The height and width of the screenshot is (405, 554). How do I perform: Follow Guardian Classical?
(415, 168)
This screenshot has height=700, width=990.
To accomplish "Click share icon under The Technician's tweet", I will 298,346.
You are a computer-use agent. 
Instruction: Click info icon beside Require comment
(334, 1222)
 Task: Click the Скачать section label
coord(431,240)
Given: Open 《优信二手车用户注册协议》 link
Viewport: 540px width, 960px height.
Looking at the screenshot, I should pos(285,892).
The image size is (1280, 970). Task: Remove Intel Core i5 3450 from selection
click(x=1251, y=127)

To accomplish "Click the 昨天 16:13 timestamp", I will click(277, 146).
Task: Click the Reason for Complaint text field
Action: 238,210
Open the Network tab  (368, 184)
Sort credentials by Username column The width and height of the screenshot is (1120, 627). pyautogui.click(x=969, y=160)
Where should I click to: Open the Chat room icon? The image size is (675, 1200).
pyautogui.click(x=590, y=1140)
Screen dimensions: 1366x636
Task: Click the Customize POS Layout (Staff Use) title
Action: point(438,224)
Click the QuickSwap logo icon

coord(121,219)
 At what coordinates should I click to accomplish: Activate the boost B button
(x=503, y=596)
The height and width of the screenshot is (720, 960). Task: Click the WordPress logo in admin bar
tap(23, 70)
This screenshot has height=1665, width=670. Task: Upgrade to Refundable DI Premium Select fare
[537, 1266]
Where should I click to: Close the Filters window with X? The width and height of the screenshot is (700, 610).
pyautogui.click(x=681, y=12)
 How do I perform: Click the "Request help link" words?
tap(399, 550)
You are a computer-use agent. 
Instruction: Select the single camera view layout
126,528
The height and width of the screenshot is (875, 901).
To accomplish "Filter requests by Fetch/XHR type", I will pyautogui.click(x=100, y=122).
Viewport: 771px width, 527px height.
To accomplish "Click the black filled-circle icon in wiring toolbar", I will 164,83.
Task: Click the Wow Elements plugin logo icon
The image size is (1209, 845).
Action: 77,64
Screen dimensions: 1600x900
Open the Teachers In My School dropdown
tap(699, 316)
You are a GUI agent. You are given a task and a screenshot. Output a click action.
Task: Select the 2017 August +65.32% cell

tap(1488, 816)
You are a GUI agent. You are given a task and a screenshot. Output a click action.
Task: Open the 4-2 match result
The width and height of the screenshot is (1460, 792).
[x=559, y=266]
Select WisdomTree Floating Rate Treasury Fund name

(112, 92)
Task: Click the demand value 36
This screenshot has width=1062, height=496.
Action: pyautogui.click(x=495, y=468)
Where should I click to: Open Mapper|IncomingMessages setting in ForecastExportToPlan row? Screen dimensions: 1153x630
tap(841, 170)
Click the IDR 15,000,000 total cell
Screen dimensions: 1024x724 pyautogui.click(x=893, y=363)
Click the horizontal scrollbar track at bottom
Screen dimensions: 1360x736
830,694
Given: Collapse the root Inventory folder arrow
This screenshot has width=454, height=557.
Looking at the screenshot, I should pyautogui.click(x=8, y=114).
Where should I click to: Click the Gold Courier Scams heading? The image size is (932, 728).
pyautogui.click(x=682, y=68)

──────

> _WORK INSTRUCTION_
Using the records above, output exactly the lines from the one containing "The image size is (1209, 845)." through the last line, and no others.

> _TASK SOLUTION_
The image size is (1209, 845).
Action: 77,64
Screen dimensions: 1600x900
Open the Teachers In My School dropdown
tap(699, 316)
You are a GUI agent. You are given a task and a screenshot. Output a click action.
Task: Select the 2017 August +65.32% cell

tap(1488, 816)
You are a GUI agent. You are given a task and a screenshot. Output a click action.
Task: Open the 4-2 match result
The width and height of the screenshot is (1460, 792).
[x=559, y=266]
Select WisdomTree Floating Rate Treasury Fund name

(112, 92)
Task: Click the demand value 36
This screenshot has width=1062, height=496.
Action: pyautogui.click(x=495, y=468)
Where should I click to: Open Mapper|IncomingMessages setting in ForecastExportToPlan row? Screen dimensions: 1153x630
tap(841, 170)
Click the IDR 15,000,000 total cell
Screen dimensions: 1024x724 pyautogui.click(x=893, y=363)
Click the horizontal scrollbar track at bottom
Screen dimensions: 1360x736
830,694
Given: Collapse the root Inventory folder arrow
This screenshot has width=454, height=557.
Looking at the screenshot, I should pyautogui.click(x=8, y=114).
Where should I click to: Click the Gold Courier Scams heading? The image size is (932, 728).
pyautogui.click(x=682, y=68)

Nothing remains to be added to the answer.